WASHINGTON (AP) — The Postal Service lost $354 million over the last three months, and officials warned that mounting losses could lead to cash flow problems for the rest of the year, the agency said Friday.
The loss was far less than the $1.3 billion in the comparable quarter the previous fiscal year, but Postmaster General Patrick Donahoe continued to press Congress to give the agency more flexibility to manage its finances.
The report for the financial quarter ending December 31 comes as Congress works toward fixing the agency's troubled finances. On Thursday, the Senate Homeland Security and Governmental Affairs Committee approved a bill that would end Saturday mail delivery and make permanent a temporary hike in the cost of a first-class stamp, which went from 46 to 49 cents on Jan. 26.

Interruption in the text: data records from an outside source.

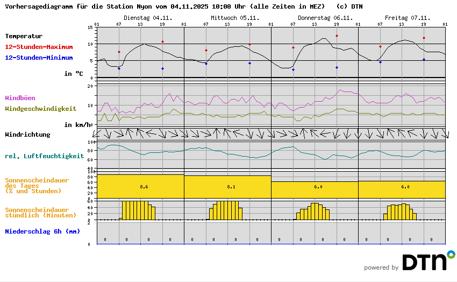Screen dimensions: 457x282
Task: Click Dienstag's first red maximum temperature diamond
Action: tap(119, 52)
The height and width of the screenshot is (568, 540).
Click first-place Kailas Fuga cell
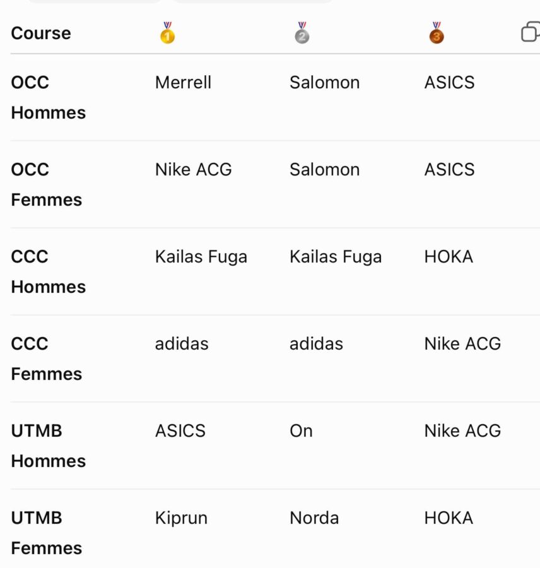pos(201,257)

The Senate measure also would restructure a congressional requirement that forces the agency to make a $5.6 billion annual payment for future retiree health benefits. The Postal Service has been urging Congress to reform the service's finances as it continues to cope with steep financial losses. The Postal Service lost $5 billion in the last fiscal year, down from $15.9 billion in 2012.

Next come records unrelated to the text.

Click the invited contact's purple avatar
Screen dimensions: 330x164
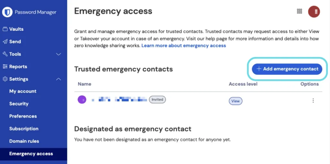pos(82,100)

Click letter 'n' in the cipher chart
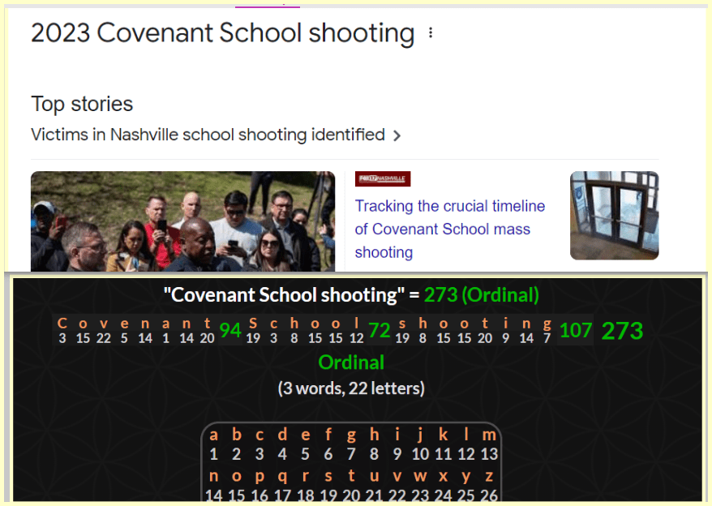tap(214, 476)
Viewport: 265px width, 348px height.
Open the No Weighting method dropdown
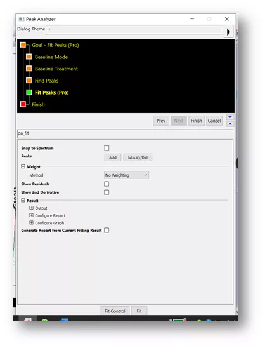pyautogui.click(x=126, y=175)
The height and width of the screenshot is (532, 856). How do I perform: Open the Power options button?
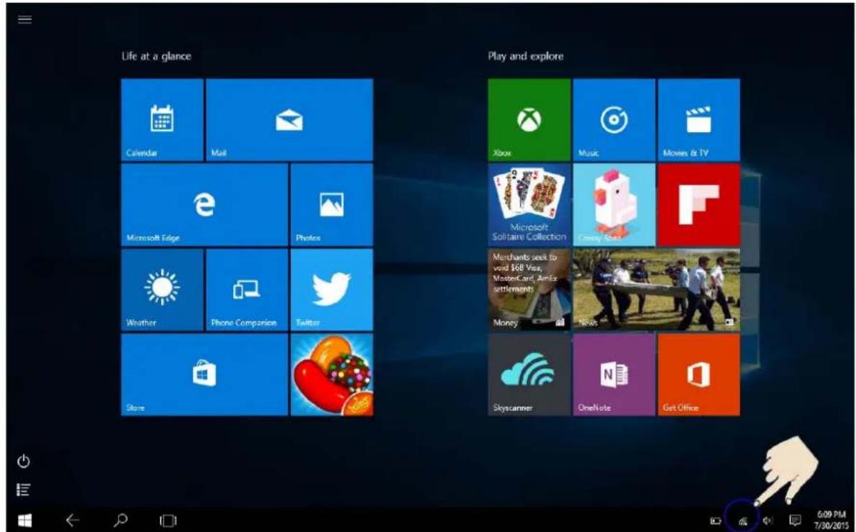point(24,462)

"We cannot return the organization to long-term financial stability without passage of comprehensive postal reform legislation," Donahoe said.
On the positive side, the Postal Service said revenue grew by $334 million, driven by a 14.6 percent growth in shipping and package services that saw a boost from the holiday season. But first-class mail declined 4.6 percent, as more customers shift to the Internet to pay bills and send emails.

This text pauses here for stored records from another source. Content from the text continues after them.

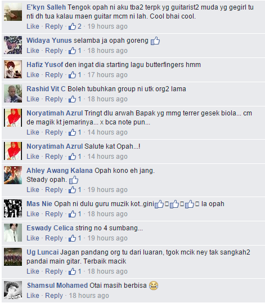Click thumbs-up icon on Rashid Vit C's comment
This screenshot has width=265, height=303.
click(72, 99)
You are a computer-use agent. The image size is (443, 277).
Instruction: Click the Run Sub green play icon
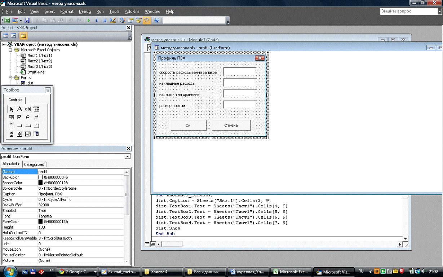tap(89, 21)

Postal unions have complained that the Senate bill goes too far in calling for an end to Saturday mail delivery once mail volume drops below 140 billion pieces over four consecutive quarters. They claim the move would hurt consumers and lead to thousands of job cuts.
"Today's Postal Service figures for the first quarter of 2014 are highly encouraging and show why the postal network must be maintained and strengthened, not degraded," said Fredric Rolando, president of the National Association of Letter Carriers.
The bulk of the agency's financial problems stem from the federally mandated annual payments to cover expected health care costs for future retirees. It has defaulted on three of those payments and warned Friday that it is likely to default again when the next payment is due on Sept. 30.
The federal budget bill that Congress approved last month requires six-day delivery to continue, meaning the U.S. Postal Service won't be able to cut Saturday mail anytime soon.